I was in Kundapura Taluka for 2 days, working in the Samagra Arogya ref 1, ref2 cluster of villages. We were setting up the Samagra Arogya Resource Center, a place imagined to host and enable many of our engagements in the cluster.
Archit was already there while I joined to help him with the resource center and join him on a visit to Hara. In Hara we were continuing to engage with children there to learn how they see and understand their place, and introduce them to the notion of the community network, ref1, ref2.
This visit, we wanted to engage with digital maps and annotations as a way to record and share audio-visual narratives. I had fun struggling to explain directions and attempting to understand their descriptions of the vegetation around, I also reflected later with the complete lack of digital sounds the kids grow up under. In a internal message documenting our engagement, I write:Our focus today was directions, location, district, taluka, Hara, here, there, within, outside, nearby. This contains some of the conversations we and children had to communicate through descriptions over nouns. Today’s focus with the map was over trees, plants, who lives in and around them.
I could manage conversation around these things with the help of direction-nouns from @archit , other conversations were normal, they understood me and Archit and when they didn’t id consult an offline dictionary.

□ □ □ □ □

(Written instruction 1) In the Kundapura Taluka account, what was the focus with the map that day?
(Written instruction 2) Resume the Kundapura Taluka account right after its last sentence.
The items that come next have no connection to the Kundapura Taluka account.

[Entries for locating text and elements]
□ □ □ □ □

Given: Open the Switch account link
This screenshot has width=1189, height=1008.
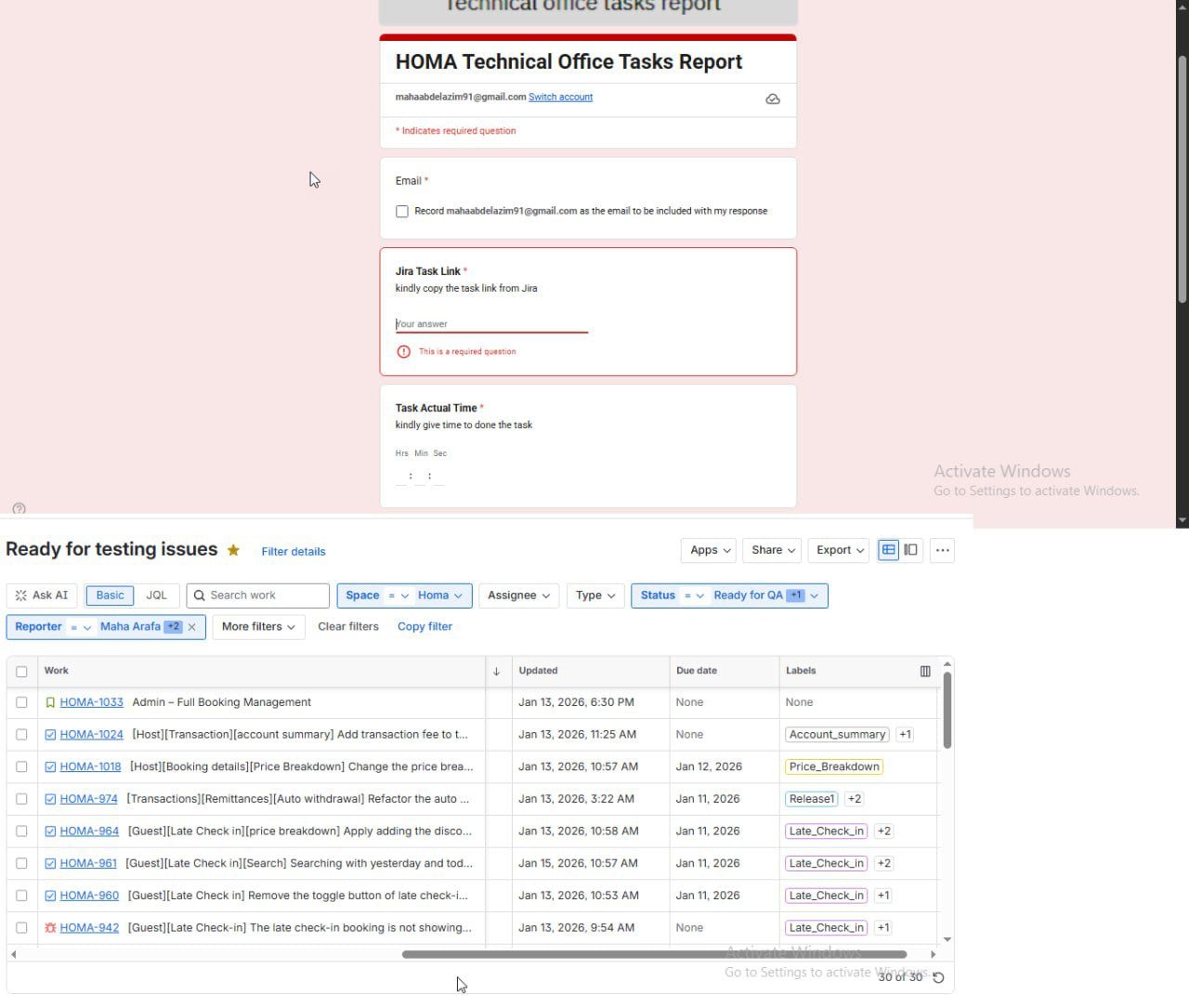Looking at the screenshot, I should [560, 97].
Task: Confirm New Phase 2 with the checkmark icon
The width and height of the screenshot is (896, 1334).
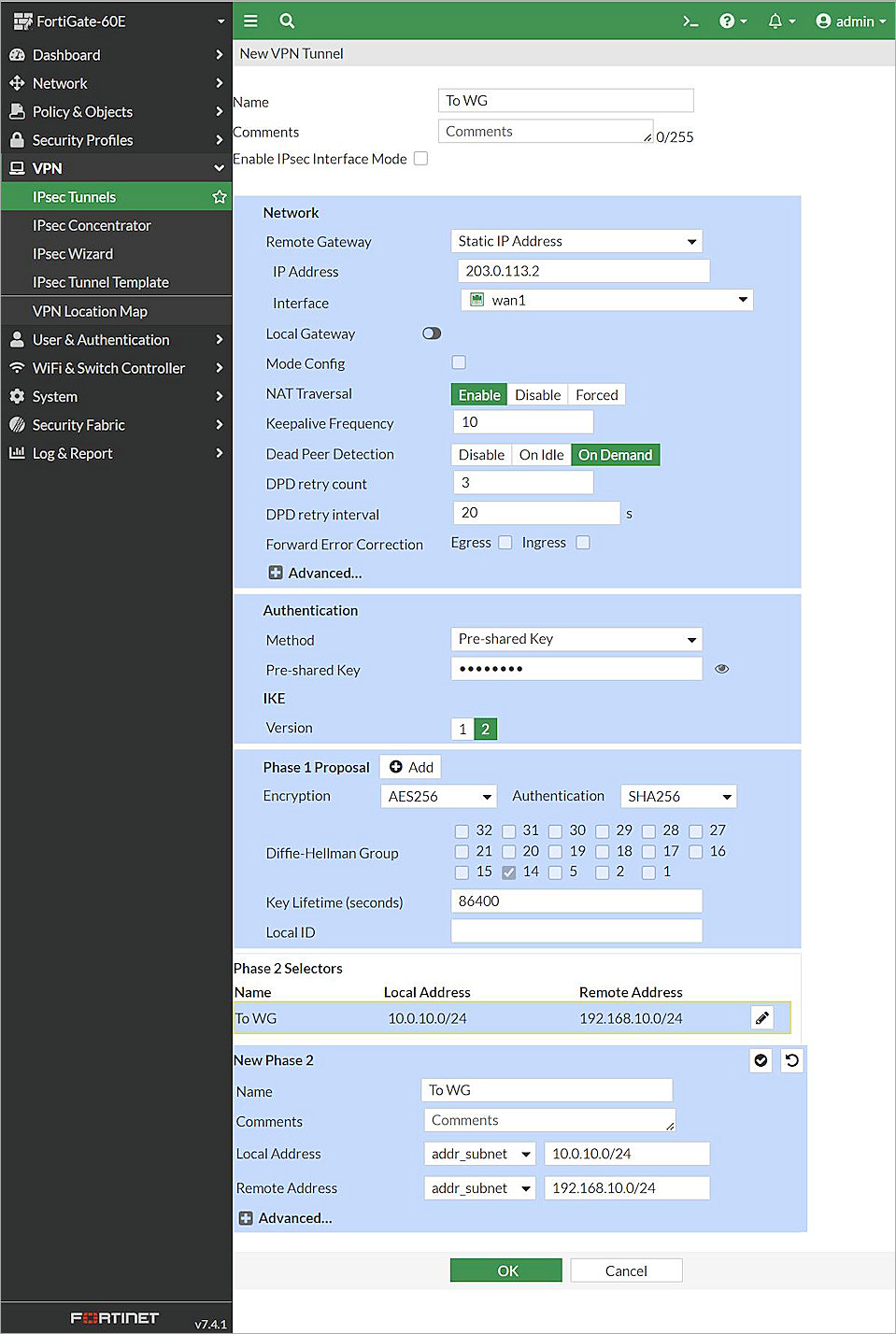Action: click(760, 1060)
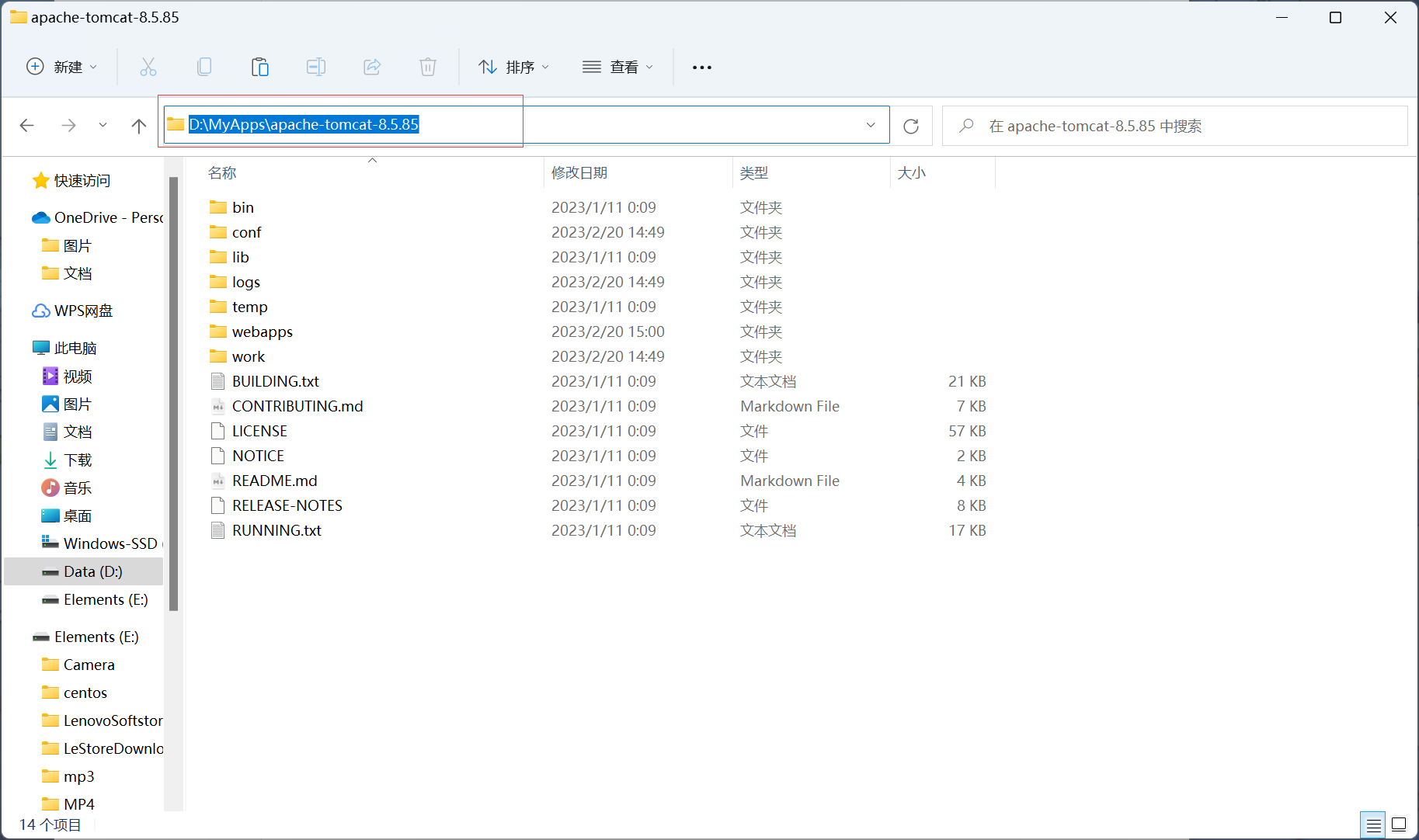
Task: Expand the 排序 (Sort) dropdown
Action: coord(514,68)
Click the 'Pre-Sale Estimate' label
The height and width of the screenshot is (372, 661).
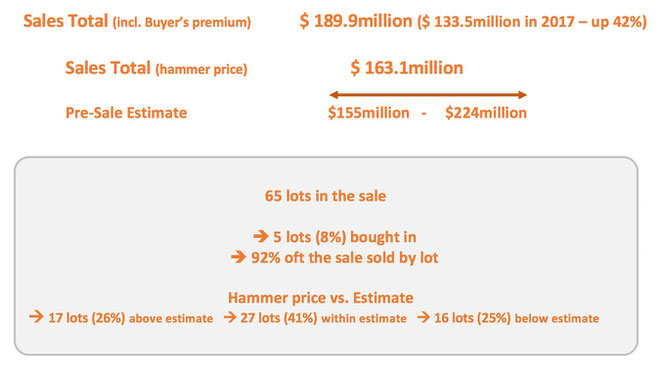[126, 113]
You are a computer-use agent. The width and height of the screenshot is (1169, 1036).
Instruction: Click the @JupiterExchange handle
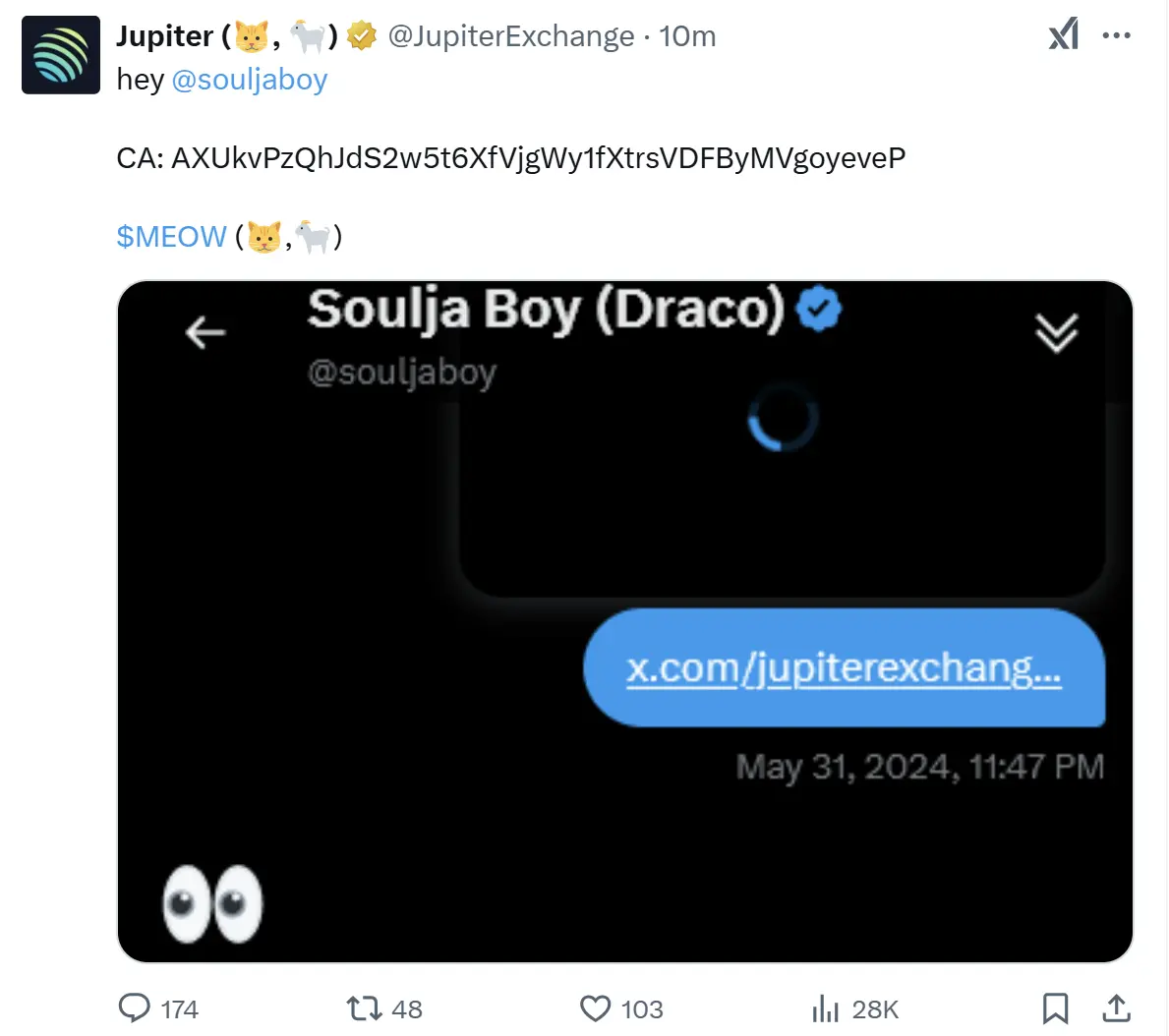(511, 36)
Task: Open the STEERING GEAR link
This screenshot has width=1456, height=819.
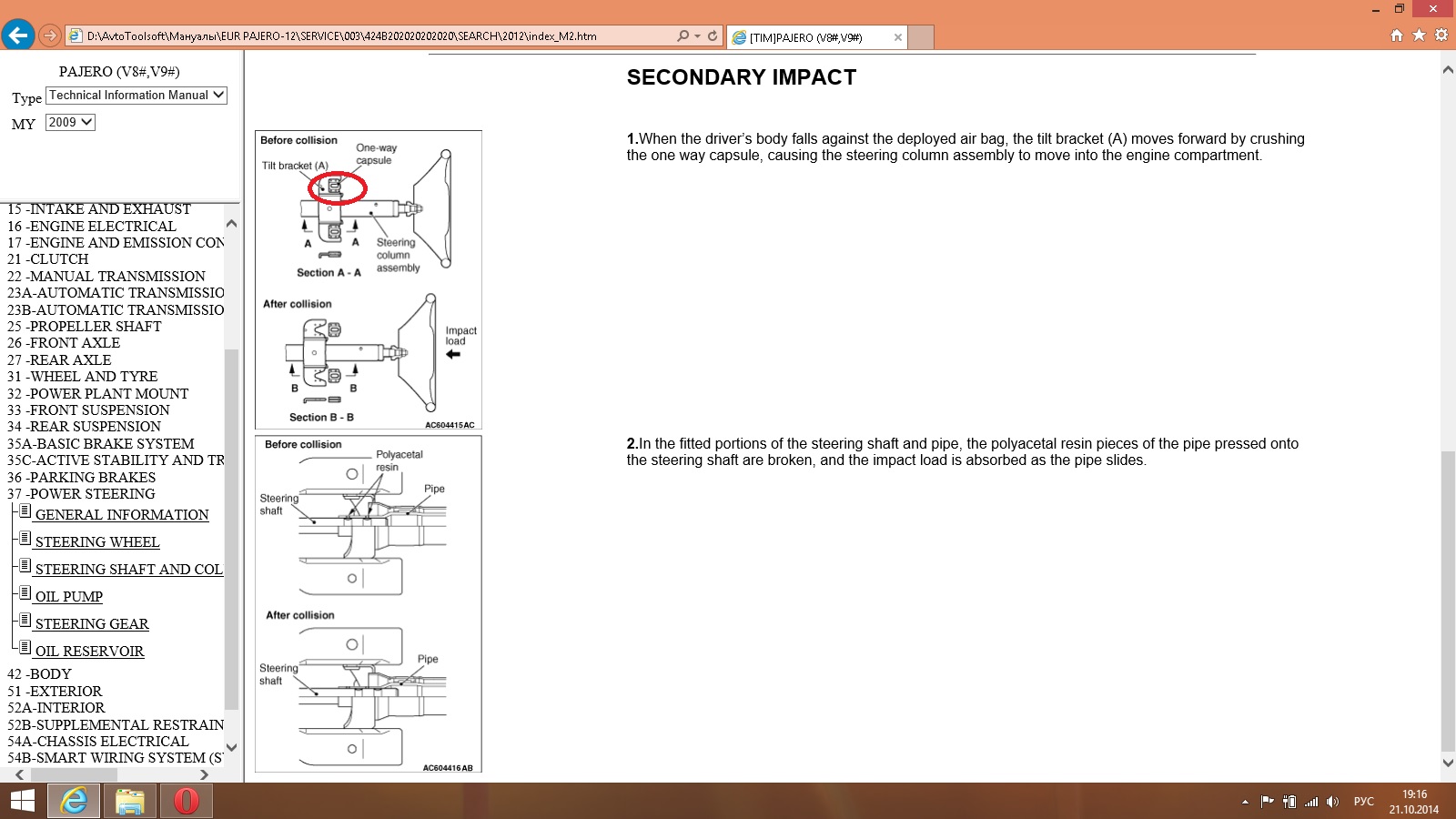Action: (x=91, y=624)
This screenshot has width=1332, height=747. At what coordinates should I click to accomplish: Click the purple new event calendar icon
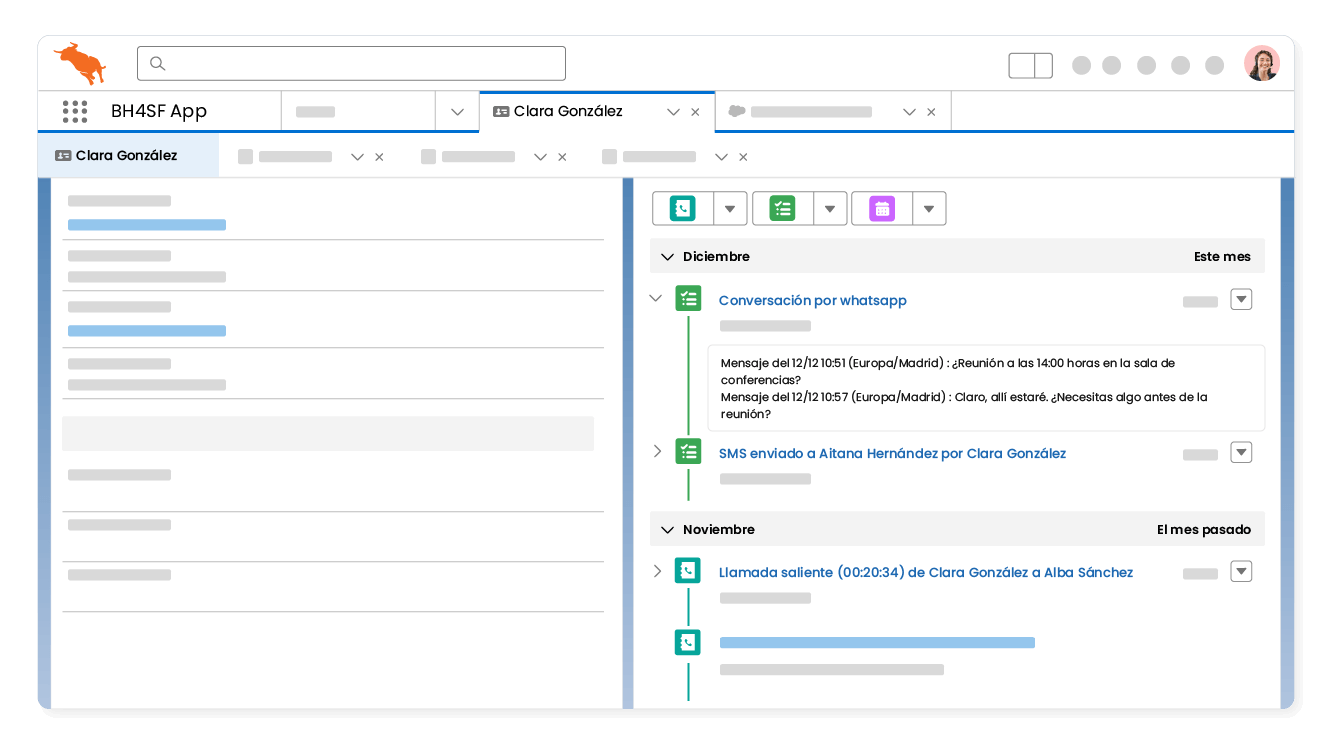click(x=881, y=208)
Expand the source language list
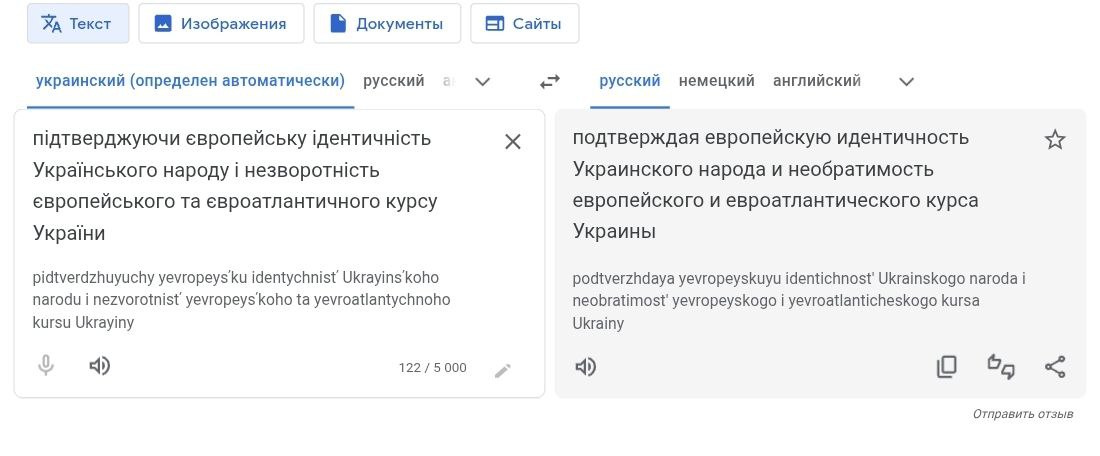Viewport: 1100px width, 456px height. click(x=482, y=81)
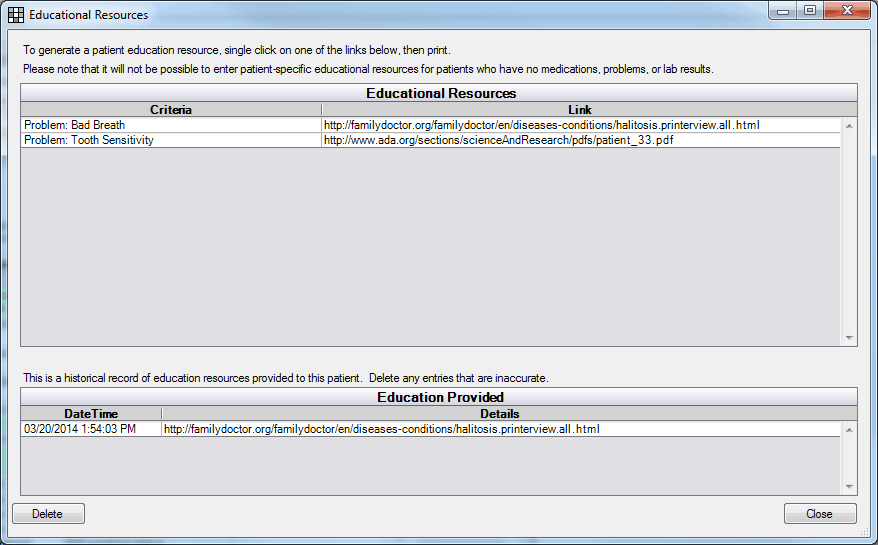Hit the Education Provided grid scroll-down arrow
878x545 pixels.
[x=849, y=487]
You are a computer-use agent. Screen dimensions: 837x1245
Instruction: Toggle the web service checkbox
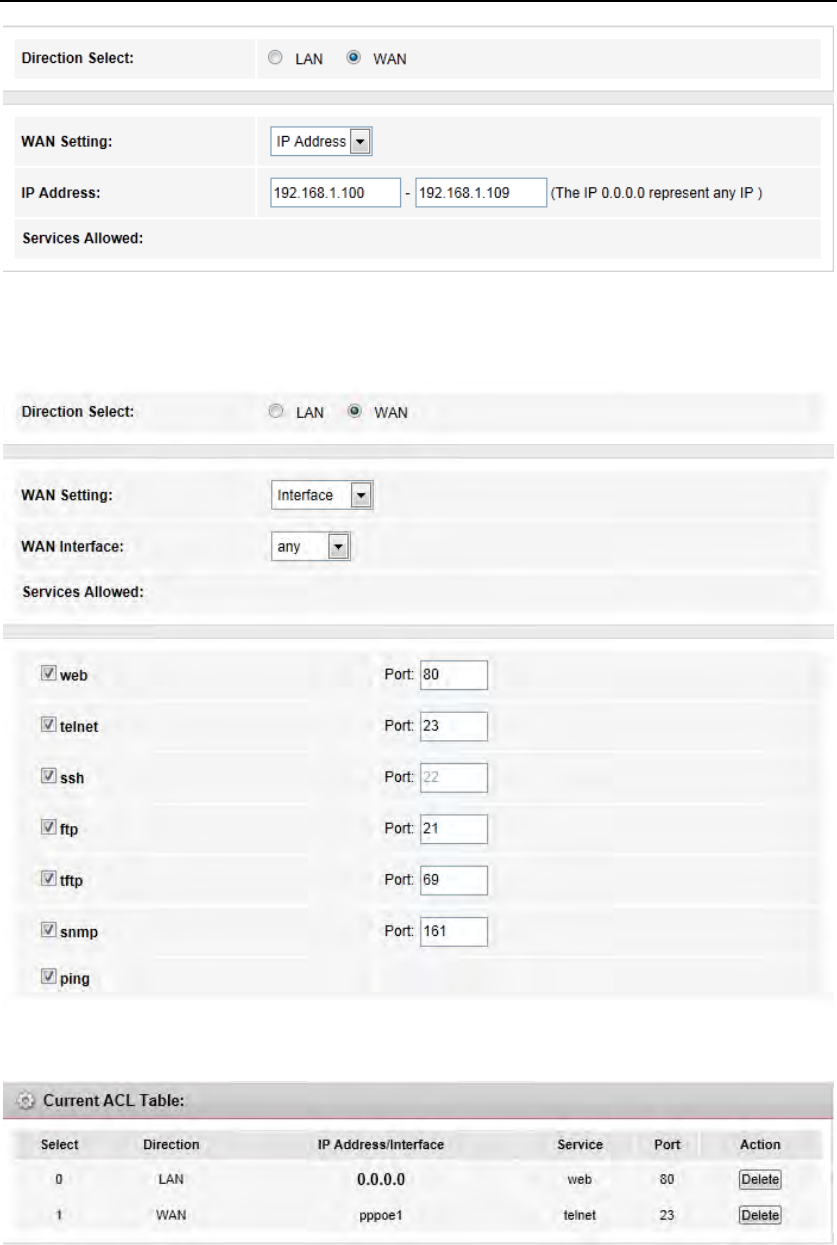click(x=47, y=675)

□ □ □ □ □

(Reply 1) Trees, plants, and who lives in and around them.

(Reply 2)
When they couldn’t communicate, they described it. Fruit names (most i could understand, when they talk about seasons, they would talk of colours) drumstick tree (what they put it in sambar and they point).
We were using OSMAnd with a few plugins that allow audio and visual annotation.







- I had not been to Kundapura in many months and it appears that visiting the beach in Gangoli is a ritual everytime I am there. Those are some very fine sands. There are big crab homes and unbroken shells, and they accomodate me as I lie down. I stare at the blue sky turning pink and the waves allow my feet to sink whenever I visit them. I have only often visited beaches that sleep quietly into the evening like in Chennai. In Chennai, the beach becomes dark and the sands have grown wider because of the port. We must walk back in the dark, keep walking until we lose track of where one parked. In Gangoli we see the sun go down, and the pink is what we walk in.





- I have been working with the Bidar Heritage Center Archives this week. Recataloguing and understanding Omeka S, a publishing platform for cultural archive collections. Much of the fieldwork happened in 2017 - 19, meeting with communities, people and interviews and the material has to be re-organised and re-annotated.

I have been reading John Steinbeck’s The Grapes of Wrath this past week. It is fiction that I am thouroughly engrossed in after a long long time. It is haunting at times and surprises me with how some sentences can be really small. On a related note, and with the happenings of the past few months across the seas. Aman wrote this, which I share without context:
you go across the Atlantic you live in the past,
is that not a death?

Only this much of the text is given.